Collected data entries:
════

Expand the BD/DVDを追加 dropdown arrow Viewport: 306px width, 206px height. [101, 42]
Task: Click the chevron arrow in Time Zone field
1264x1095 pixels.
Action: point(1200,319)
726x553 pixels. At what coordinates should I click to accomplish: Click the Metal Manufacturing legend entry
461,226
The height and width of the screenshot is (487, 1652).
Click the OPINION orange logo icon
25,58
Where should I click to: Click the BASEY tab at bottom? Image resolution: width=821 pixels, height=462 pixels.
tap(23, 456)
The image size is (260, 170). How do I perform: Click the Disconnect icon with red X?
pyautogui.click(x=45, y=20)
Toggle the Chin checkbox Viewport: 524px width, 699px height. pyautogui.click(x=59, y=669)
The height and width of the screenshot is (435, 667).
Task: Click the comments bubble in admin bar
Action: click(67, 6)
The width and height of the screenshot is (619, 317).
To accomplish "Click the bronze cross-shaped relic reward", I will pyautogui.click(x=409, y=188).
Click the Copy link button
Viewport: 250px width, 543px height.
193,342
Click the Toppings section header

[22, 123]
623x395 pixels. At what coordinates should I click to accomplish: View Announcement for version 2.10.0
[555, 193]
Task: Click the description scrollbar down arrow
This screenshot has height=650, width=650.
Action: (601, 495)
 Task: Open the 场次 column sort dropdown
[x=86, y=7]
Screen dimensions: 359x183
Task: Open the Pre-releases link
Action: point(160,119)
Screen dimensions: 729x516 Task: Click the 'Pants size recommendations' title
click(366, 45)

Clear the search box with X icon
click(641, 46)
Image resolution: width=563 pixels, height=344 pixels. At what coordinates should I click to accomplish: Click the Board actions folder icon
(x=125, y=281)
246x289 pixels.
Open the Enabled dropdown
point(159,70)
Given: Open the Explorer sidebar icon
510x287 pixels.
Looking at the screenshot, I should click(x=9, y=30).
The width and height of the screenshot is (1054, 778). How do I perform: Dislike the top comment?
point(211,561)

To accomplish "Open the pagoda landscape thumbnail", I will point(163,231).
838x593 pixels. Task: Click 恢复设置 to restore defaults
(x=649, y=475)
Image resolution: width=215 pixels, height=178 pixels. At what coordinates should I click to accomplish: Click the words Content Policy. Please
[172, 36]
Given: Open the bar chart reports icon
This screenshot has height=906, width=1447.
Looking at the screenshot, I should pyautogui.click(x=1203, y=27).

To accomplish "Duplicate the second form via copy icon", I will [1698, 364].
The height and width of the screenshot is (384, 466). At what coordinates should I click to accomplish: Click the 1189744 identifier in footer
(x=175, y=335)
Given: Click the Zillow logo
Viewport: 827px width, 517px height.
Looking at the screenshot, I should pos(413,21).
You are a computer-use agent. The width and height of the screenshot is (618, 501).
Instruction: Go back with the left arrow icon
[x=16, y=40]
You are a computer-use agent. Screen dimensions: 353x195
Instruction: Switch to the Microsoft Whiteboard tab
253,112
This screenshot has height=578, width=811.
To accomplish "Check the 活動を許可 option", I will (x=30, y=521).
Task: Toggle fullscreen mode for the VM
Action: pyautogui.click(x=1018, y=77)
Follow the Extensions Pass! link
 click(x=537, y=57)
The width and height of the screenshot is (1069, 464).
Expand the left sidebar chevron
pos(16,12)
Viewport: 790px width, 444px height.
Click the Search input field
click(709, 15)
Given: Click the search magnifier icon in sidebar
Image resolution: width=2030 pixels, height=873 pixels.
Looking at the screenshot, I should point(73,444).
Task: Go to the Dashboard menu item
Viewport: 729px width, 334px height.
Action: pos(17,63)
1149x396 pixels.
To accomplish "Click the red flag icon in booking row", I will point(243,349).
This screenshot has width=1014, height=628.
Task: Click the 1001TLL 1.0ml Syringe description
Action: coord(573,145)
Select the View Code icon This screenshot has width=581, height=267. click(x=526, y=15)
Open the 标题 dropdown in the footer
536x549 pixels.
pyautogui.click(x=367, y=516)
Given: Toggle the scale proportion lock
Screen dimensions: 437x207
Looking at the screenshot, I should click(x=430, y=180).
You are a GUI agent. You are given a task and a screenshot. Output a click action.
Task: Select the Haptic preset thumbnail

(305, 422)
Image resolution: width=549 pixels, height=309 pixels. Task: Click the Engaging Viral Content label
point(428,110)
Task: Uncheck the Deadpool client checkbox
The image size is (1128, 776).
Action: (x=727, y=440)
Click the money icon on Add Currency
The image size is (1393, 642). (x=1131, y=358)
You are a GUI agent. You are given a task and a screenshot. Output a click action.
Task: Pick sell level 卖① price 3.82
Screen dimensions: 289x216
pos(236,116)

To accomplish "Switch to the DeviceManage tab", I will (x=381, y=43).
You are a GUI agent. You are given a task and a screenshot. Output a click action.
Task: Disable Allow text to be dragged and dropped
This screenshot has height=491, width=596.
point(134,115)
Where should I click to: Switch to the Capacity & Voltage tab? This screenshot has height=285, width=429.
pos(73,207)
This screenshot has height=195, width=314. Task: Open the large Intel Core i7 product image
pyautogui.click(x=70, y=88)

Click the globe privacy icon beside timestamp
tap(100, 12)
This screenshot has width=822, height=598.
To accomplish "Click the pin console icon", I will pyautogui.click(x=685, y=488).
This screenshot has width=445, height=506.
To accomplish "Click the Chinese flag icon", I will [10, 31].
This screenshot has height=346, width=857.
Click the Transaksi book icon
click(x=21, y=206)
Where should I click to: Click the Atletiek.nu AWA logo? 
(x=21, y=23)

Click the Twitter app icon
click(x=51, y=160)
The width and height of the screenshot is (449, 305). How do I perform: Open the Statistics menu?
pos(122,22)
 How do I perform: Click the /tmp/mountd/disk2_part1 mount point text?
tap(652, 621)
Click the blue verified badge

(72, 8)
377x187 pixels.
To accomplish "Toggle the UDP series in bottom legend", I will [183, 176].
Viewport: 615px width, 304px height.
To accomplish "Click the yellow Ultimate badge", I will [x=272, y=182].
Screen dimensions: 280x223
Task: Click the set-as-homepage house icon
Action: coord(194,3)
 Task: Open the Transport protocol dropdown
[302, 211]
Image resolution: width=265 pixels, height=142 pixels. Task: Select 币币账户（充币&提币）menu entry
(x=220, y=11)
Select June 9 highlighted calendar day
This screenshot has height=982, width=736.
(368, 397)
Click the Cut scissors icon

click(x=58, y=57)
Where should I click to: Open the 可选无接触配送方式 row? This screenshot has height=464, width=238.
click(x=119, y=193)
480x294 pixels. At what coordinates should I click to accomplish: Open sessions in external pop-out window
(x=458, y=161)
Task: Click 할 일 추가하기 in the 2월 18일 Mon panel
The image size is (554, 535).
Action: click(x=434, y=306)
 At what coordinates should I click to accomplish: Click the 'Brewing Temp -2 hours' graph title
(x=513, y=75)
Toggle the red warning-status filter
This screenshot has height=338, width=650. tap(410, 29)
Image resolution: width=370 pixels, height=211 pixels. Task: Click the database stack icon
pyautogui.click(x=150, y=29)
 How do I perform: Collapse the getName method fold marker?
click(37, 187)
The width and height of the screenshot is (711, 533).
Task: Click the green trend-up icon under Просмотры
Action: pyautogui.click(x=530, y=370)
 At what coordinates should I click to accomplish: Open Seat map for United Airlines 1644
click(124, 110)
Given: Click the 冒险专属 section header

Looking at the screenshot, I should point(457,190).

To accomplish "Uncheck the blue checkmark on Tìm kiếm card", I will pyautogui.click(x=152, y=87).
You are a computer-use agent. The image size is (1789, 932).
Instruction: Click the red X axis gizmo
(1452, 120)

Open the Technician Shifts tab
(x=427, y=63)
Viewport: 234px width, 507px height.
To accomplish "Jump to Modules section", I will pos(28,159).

════

— Task requirements —
This task calls for the number of lines in the entries that contain the string "Uncheck", with no accompanying text.

— Output of the task —
2